(EXERCISE AIM)
Return the line that has "You are a GUI" and all lines below it through the last, exactly as they stand; omit pictures.

---*---

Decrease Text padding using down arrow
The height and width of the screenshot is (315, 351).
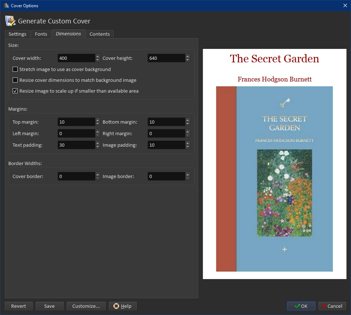pyautogui.click(x=98, y=147)
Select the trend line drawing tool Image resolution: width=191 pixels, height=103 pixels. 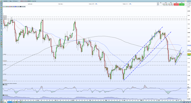click(x=1, y=11)
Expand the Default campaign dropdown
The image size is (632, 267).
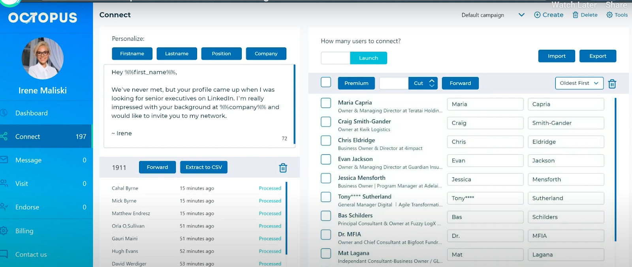[521, 15]
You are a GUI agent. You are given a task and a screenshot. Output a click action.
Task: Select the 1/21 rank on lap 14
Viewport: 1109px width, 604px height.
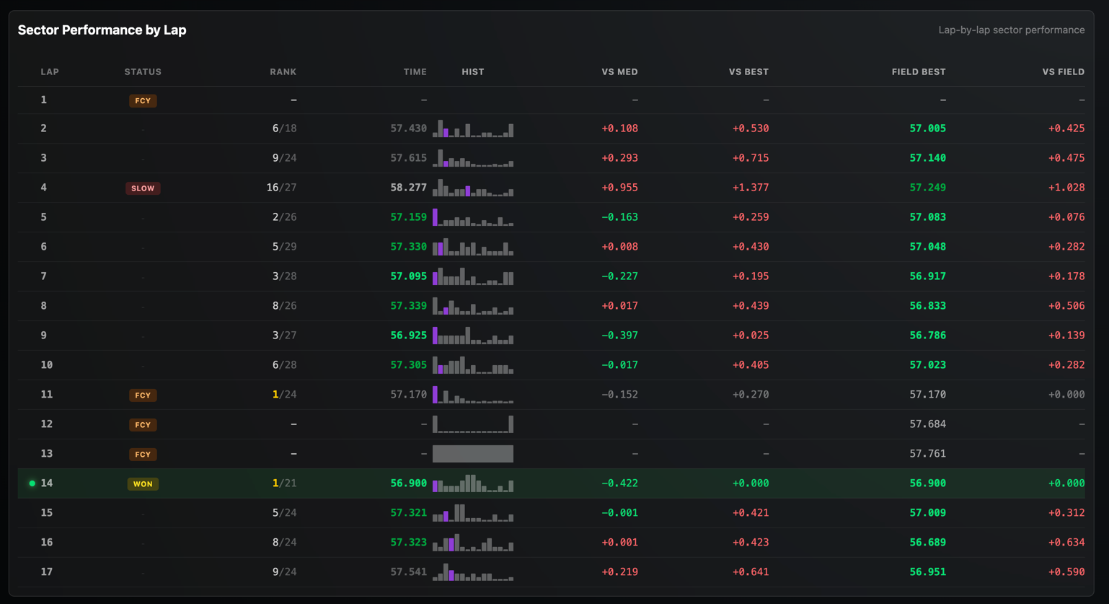pos(284,483)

---*---

(RESPONSE FOR THIS EXERCISE)
You are a GUI agent. You are given a task and a screenshot. Output a click action.
Task: Select the 1/21 rank on lap 14
Viewport: 1109px width, 604px height.
pos(284,483)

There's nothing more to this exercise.